At the current price, I think I would have to play another game, in order to consider it. After the latest hike, I can see no way that it makes sense. I have heard it said that is twice the cost of a single game’s subscription, however for EQ2 and presumably other SoE games you can reduce the monthly cost by paying in advance. That option is not available on Station Access.
So now, if I want to play another MMO, there is no financial advanatge to making that game another SoE game; which is surely the point of Station Access to keep you tied into the SoE family of games.
As an evil marketer, I understand the logic behind the Station Pass price increase. It’s all about the target audience and their relative threshold for pain. The key question is: Who are the folks paying for the Pass?
These are more hardcore players that are more invested in the games. Their “investment” in the game is in the form of levels, assets, social capital or overall interest and all these things combine to increase their “switching costs”. According to old school economics, they therefore have lower price elasticity than single title players. This lower price elasticity means that Sony can raise prices a bit and not get spanked by a mass exodus.
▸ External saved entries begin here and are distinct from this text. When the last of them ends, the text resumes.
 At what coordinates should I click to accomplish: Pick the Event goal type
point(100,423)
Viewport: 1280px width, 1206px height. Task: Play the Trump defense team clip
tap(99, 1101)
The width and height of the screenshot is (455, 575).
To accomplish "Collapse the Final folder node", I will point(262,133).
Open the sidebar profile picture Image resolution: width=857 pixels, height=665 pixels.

If they keep increasing, they’ll snap the elasticity but as your airline example shows, when consumers are inelastic, you can take advantage of it. Until you go above switching costs, consumers are still better off paying the increase than losing the value of their “investment”.
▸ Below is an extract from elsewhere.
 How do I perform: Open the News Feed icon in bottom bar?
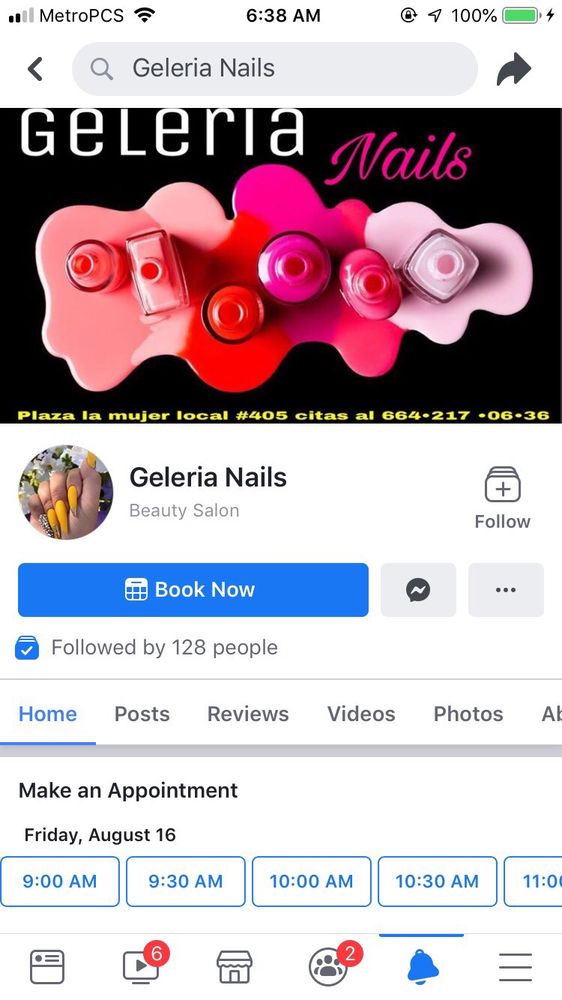47,967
Sure, it’s a scummy move but it makes economic sense when you have a hardcore audience to milk.
I’d wager the price increase has little to do with the audience or market, and more to do with the money from the pass being divided up to support development on so many games. And if someone has station access, how do you decide which team gets his money? Is there a program down in the finance department that queries the databases for playtimes and awards money based on usage? Or is it completely arbitrary, or worse, completely marketing driven? The game with the most potential to rope in new players with an expansion will get the funding to develop?
Station Access was a good idea, and allowing players to get a discount for “company loyalty” is great.. but it should never have been an all or nothing campaign. Instead they should have allowed the player to build a game package… 1 game is $15 a month, any 2 games is $25, any 3 games is $35, etc… maybe even deeper discounts the more games you activate… But putting a flat rate for all access was short sighted on their part.
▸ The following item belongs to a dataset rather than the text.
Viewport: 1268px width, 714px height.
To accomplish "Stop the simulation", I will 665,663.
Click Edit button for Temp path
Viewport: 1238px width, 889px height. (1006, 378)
At this point, they should leave Station Access as is (at the old price) and new games would fall under a new packaging deal or as an add-on to the old Station Access.
SOE don’t make mistakes. Just look at the SWG NGE – a perfectly planned, well communicated and fantastically designed overhaul of a system to bring revolutionary new gameplay to a popular and oversubscribed MMO.
I sincerely hope you’re being sarcastic, Dragon. (Text can be so deceiving sometimes.)
I don’t know about the guys who live in their parents’ basements and get allowance at the age of 30, but I have school, and work. I only have time for one MMO, and I only ever get to play it on the weekends. I can’t be bothered with the station pass. Besides, all of the games on there totally suck. Way to ruin every game you touch, SOE.
[Insert further rambling disdain toward Sony in general]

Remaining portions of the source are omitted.